- Oakes, Christopher C;
- Seifert, Marc;
- Assenov, Yassen;
- Gu, Lei;
- Przekopowitz, Martina;
- Ruppert, Amy S;
- Wang, Qi;
- Imbusch, Charles D;
- Serva, Andrius;
- Koser, Sandra D;
- Brocks, David;
- Lipka, Daniel B;
- Bogatyrova, Olga;
- Weichenhan, Dieter;
- Brors, Benedikt;
- Rassenti, Laura;
- Kipps, Thomas J;
- Mertens, Daniel;
- Zapatka, Marc;
- Lichter, Peter;
- Döhner, Hartmut;
- Küppers, Ralf;
- Zenz, Thorsten;
- Stilgenbauer, Stephan;
- Byrd, John C;
- Plass, Christoph
Charting differences between tumors and normal tissue is a mainstay of cancer research. However, clonal tumor expansion from complex normal tissue architectures potentially obscures cancer-specific events, including divergent epigenetic patterns. Using whole-genome bisulfite sequencing of normal B cell subsets, we observed broad epigenetic programming of selective transcription factor binding sites coincident with the degree of B cell maturation. By comparing normal B cells to malignant B cells from 268 patients with chronic lymphocytic leukemia (CLL), we showed that tumors derive largely from a continuum of maturation states reflected in normal developmental stages. Epigenetic maturation in CLL was associated with an indolent gene expression pattern and increasingly favorable clinical outcomes.
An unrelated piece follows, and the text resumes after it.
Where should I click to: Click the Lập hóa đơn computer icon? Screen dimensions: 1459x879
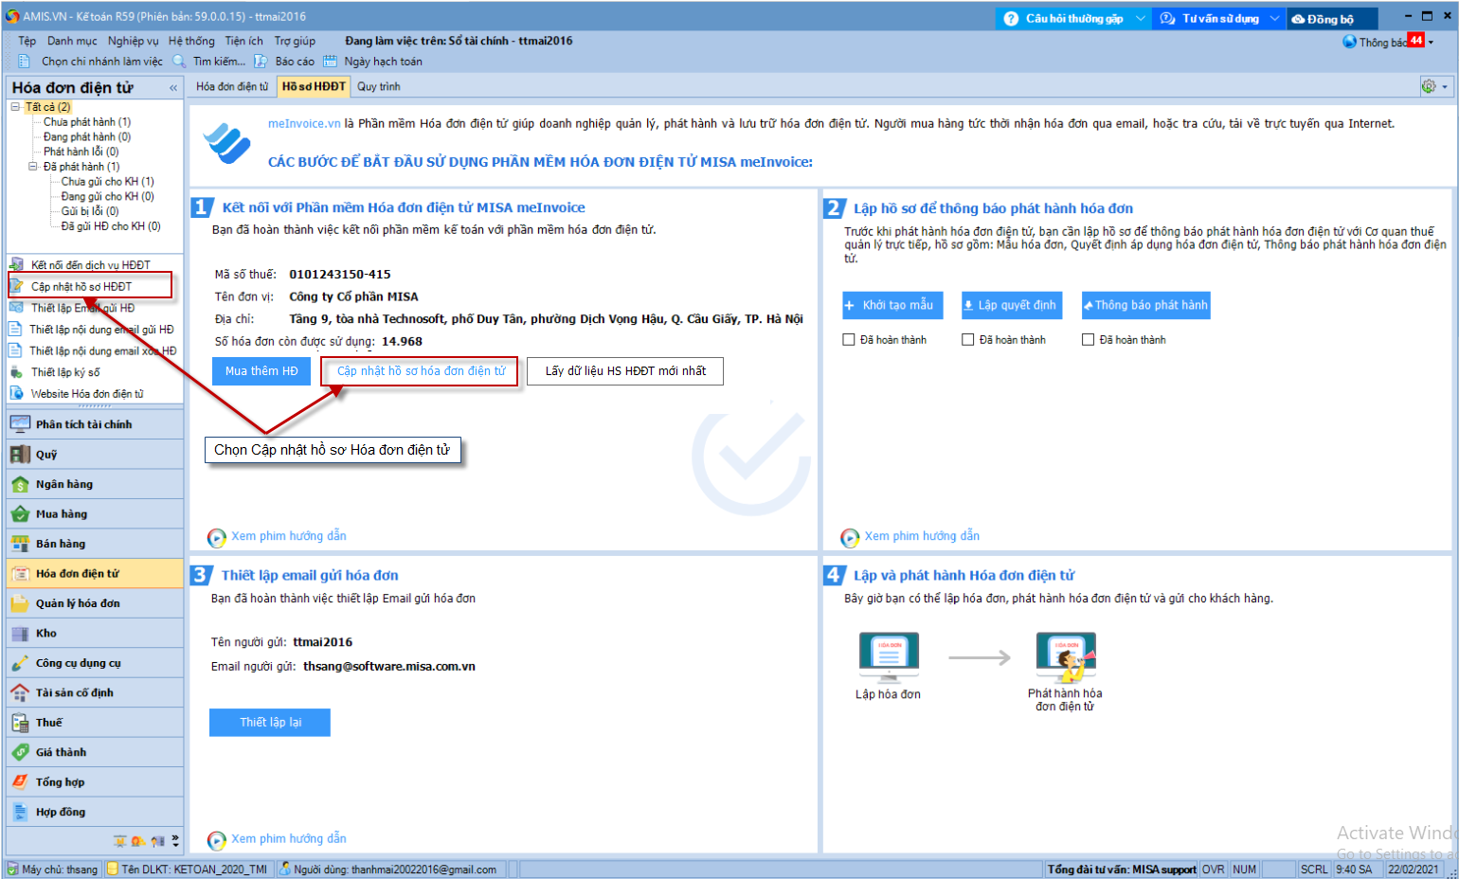[x=888, y=655]
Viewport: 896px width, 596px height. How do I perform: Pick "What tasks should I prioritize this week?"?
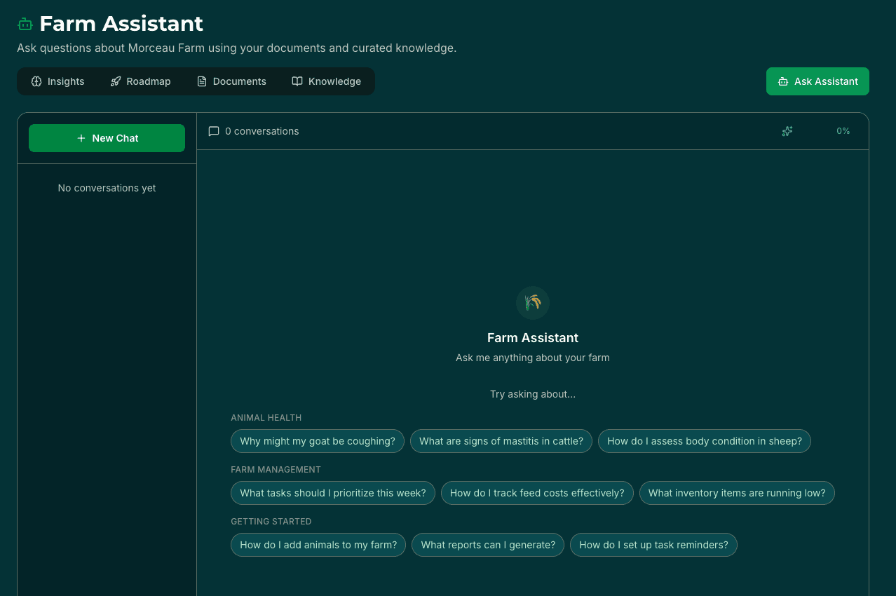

We further uncovered that most previously reported tumor-specific methylation events are normally present in non-malignant B cells. Instead, we identified a potential pathogenic role for transcription factor dysregulation in CLL, where excess programming by EGR and NFAT with reduced EBF and AP-1 programming imbalances the normal B cell epigenetic program.